E se dal Fuorisalone rinascesse il Salone?

di Luca Talotta

Dal Fuorisalone al Salone, il passo è (sarà?) breve. Milano accoglie ancora una volta il mondo dell’automotive nel contesto più chic e cool del momento, quella settimana che accompagna il Salone del Mobile ma che spesso attrae più interesse della stessa Fiera.

Ma è anche una Milano che attende che qualcuno alzi la mano e, nel turbinio di emozioni che fanno venire in mente gloriosi tempi passati, organizzi di nuovo un vero Salone dell’automobile. Di quelli che, negli anni Trenta, fecero diventare la città l’ombelico del mondo dei motori. Per ora non resta che guardare e ammirare il mondo automotive in contesti diversi, come il Fuorisalone; che, al suo interno, vede aggirarsi tantissime aziende e progetti legati al futuro delle quattro ruote.

In tanti hanno risposto all’appello

C’è chi, come Fiat, approfitta per mostrare la nuova 500 Collezione, ma anche chi ingaggia duelli con altri marchi sul tema del design: Alpine, con il suo chef designer, Antony Villain, ma anche SsangYong con due edizioni speciali di Tivoli personalizzate dai talenti della Scuola Politecnica, e Hyundai, con un percorso esperenziale che racconta il legame tra design ed energia; e che dire di Citroën con l’allestimento Cactus4Comfort in collaborazione con Bertone Design, e di Volvo, che nel suo Volvo Studio organizzerà convegni su design della sicurezza e non solo.

Senza dimenticare chi, come Mini, mette invece in mostra la sua storia in Triennale, e chi parla di uno dei temi caldi dell’automobile di oggi, l’elettrico.

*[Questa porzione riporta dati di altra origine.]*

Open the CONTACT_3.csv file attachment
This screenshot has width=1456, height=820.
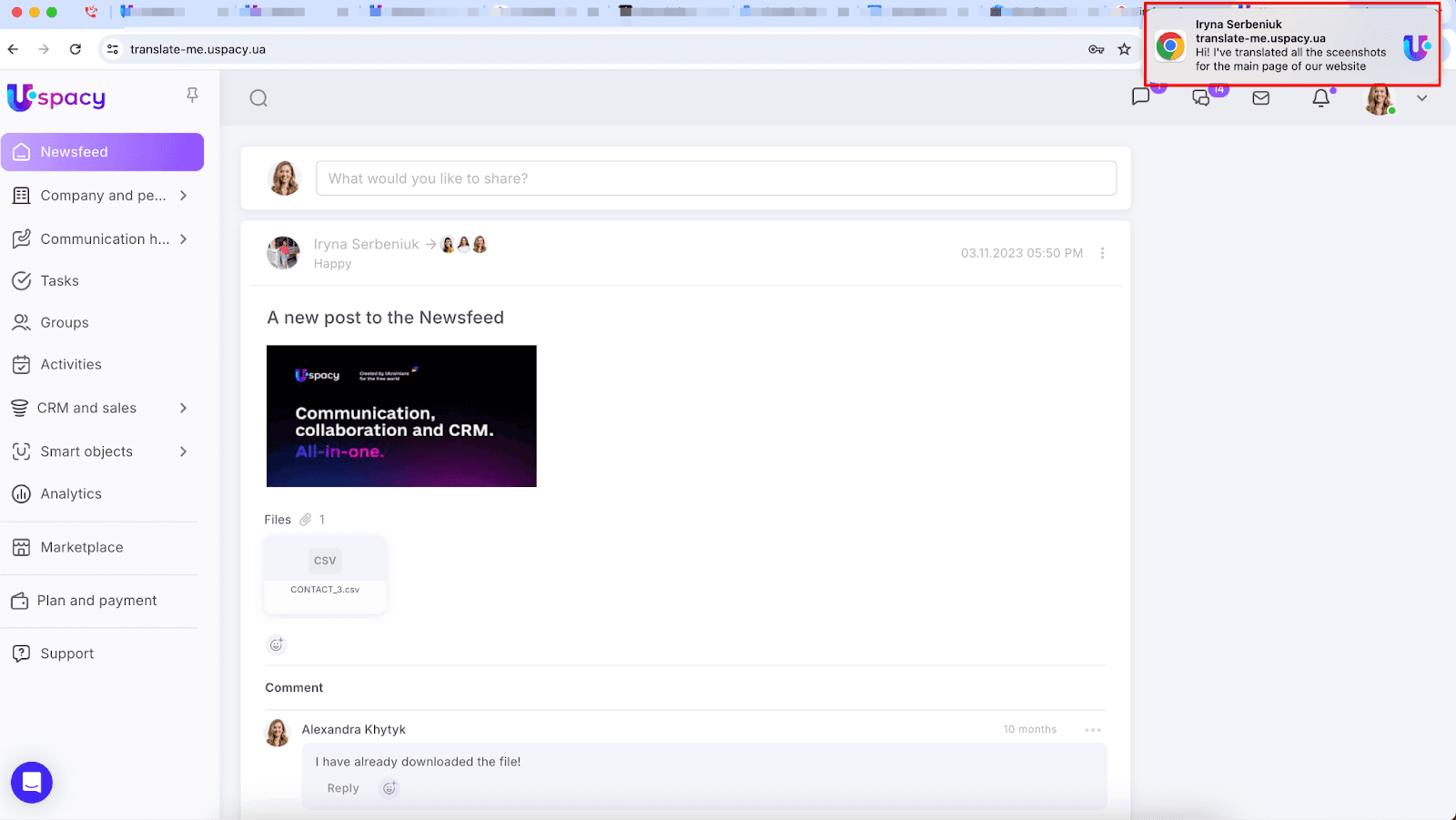pos(325,573)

È il caso, per esempio, di Porsche, che ha proposto agli studenti di Grafich Design di creare una livrea per una vettura Panamera Sport Turismo E-Hybrid; e di Jaguar, che mette in mostra la sua I-Pace.

Riflessione d’obbligo

Chissà se, da qui a breve, a Milano non si possa davvero tornare alle gesta di un tempo, con quei Saloni dell’automobile pieni di persone e vetture, immortalati, però, in foto talmente in bianco e nero che l’effetto vintage lascia tanti sorrisi ma anche molta tristezza.

Ma la speranza, si sa, è sempre l’ultima a morire.